Test components in isolation:

def test_sentence_buffer_emits_complete_sentences():
    sentences = []

    async def on_sentence(text, char_id, msg_id):
        sentences.append(text)

    buffer = SentenceBuffer(on_sentence)
    await buffer.process_chunk("msg-1", "char-1", "Hello! How are you? ")

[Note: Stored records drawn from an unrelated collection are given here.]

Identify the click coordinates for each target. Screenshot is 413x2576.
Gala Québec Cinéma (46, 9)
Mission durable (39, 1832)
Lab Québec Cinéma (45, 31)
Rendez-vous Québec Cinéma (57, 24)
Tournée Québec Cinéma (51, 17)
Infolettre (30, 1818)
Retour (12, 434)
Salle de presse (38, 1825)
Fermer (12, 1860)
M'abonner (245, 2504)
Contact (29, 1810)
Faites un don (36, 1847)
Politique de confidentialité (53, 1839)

    assert "Hello!" in sentences
    assert "How are you?" in sentences

Integration Tests

Test with mock Voxta:

async def test_chat_lifecycle_events():
    # Start gateway with mock voxta
    # Simulate chatStarted event
    # Verify clients receive chat_started
    # Simulate chatClosed event
    # Verify clients receive chat_closed
    pass

Debugging Tips

Check State First

curl http://localhost:8081/state | jq

Check Client Subscriptions

curl http://localhost:8081/debug/clients | jq

Check Event History

curl http://localhost:8081/debug/voxta/history | jq

Use Debug UI

Open http://localhost:8081 to see real-time traffic per client.

Summary

The Gateway is a translator and state broadcaster. It should be:

  • Dumb: No autonomous decisions
  • Thin: Minimal processing, just translation
  • Transparent: Debug UI shows all traffic
  • Stable: Changes are rare after initial implementation

If you're adding lots of code to the Gateway, you're probably solving the wrong problem in the wrong place.